Aliados do presidente do Senado confirmam que ele não abandonou o seu sonho de fazer o sucessor de Fernando Henrique, missão que seria desempenhada a seu filho, o deputado Luís Eduardo Magalhães, morto em abril passado. ‘‘Ele sofreu uma grande frustração com a morte do filho, mas não vai ficar fora do quadro político’’, comentou.
‘‘Ele gosta de fazer política’’, emendou. Para este político, com quem ACM mantém conversas frequentes, a única complicação nesta união com o presidente pode vir do próprio PSDB. ‘‘O PSDB está muito afoito, ele já torceu o nariz’’, afirmou o senador carlista. ‘‘Agora há uma luta entre PSDB e o PFL’’, emendou.
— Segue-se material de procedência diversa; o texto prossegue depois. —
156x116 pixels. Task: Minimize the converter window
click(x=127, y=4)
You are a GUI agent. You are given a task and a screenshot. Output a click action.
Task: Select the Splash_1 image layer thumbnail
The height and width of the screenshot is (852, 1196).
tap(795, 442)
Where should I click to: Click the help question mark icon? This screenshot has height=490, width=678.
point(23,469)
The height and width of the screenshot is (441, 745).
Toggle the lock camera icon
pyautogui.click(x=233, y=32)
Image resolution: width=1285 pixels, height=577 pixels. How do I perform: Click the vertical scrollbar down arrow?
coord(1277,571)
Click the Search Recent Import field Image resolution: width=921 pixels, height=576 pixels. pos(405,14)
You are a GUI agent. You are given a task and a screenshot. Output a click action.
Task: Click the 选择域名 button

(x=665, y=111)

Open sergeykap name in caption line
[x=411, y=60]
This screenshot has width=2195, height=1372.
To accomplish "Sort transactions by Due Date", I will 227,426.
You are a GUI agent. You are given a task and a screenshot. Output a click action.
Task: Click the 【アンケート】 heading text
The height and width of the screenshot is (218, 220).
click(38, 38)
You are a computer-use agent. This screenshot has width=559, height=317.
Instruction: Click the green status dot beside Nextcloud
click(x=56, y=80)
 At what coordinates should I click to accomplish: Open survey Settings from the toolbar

Já se sabe que a idéia de fundir o PFL ao PPB, ao menos por enquanto, morreu. O envolvimento direto de Paulo Maluf, presidente do PPB, na eclosão do escândalo Cayman comprometeu a aproximação entre o cacique baiano e o político paulista. ‘‘Ele realmente não está satisfeito com ele’’, confirmou um deputado do PFL. ‘‘A relação com o partido vem sendo trabalhada com o Esperidião Amin’’, acrescentou, referindo-se ao senador catarinense, que acaba de eleger-se governador. ‘‘Fusão nem pensar’’, sentenciou. (Colaboraram Gerson Camarotti e Cláudia Carneiro).